El argumento según el cual la denuncia de los crímenes del comunismo haría el juego a la extrema derecha retoma de forma integral la retórica estaliniana de movilización contra un tercero presentado como enemigo común. Esta retórica descansa en un silogismo muy simple: dado que algunos anticomunistas son impresentables, es preciso no criticar al comunismo para no ofrecerles argumentos que pudieran luego explotar. Nadamos en pleno utilitarismo teleológico: hay verdades que son indeseables porque no son rentables, y hay mentiras que son necesarias. La cuestión que se plantea entonces es de dónde viene el valor de la veracidad: ¿proviene de que manifiesta la verdad o de que en determinadas circunstancias puede proporcionar un beneficio?
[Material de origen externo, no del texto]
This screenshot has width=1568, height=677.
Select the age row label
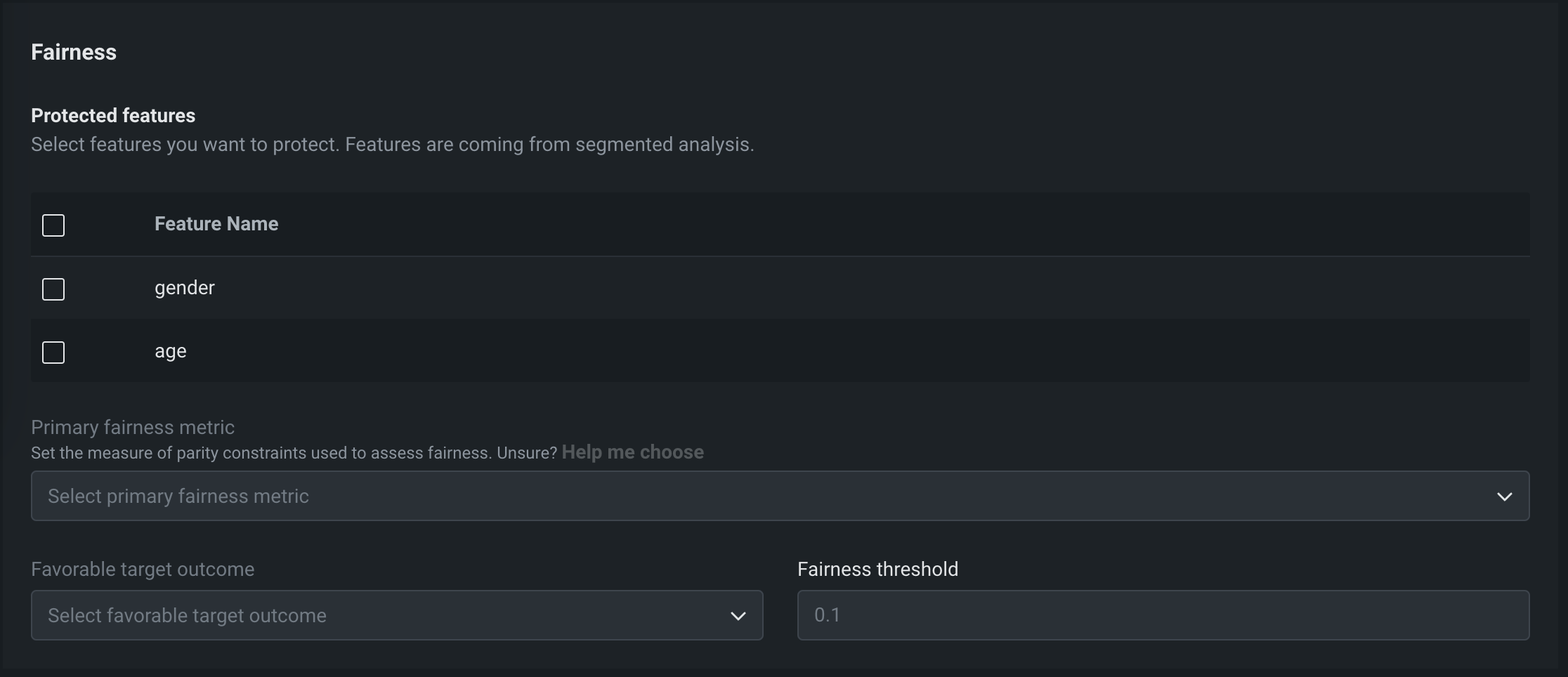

Si la verdad no vale por sí misma, sino solamente en tanto que puede ser puesta al servicio de una causa o de una creencia determinada, entonces ya no hay verdad que valga. Además, si la oportunidad de decir la verdad depende del uso que se pueda hacer de ella, nada nos permitirá decir que una doctrina es más verdadera que otra. Precisamente por eso el valor de verdad de las ideas ya no es hoy tenido en cuenta. Hoy ya no se juzga lo verdadero o lo falso, el «bien» y el «mal» —un «bien» puramente instrumental, sin ninguna relación ya con lo verdadero.

Si seguimos a Colombani, es evidente que habría que prohibir toda investigación histórica que amenazara con alimentar malos pensamientos. Seguimos así los pasos de Jean-Paul Sartre cuando pretendía que había que guardar silencio sobre los campos soviéticos «para no desesperar a Billancourt»[41]. «Estas gentes —observa Courtois— todavía no han roto con esa cultura de comisario político que emponzoña el mundo editorial»[42].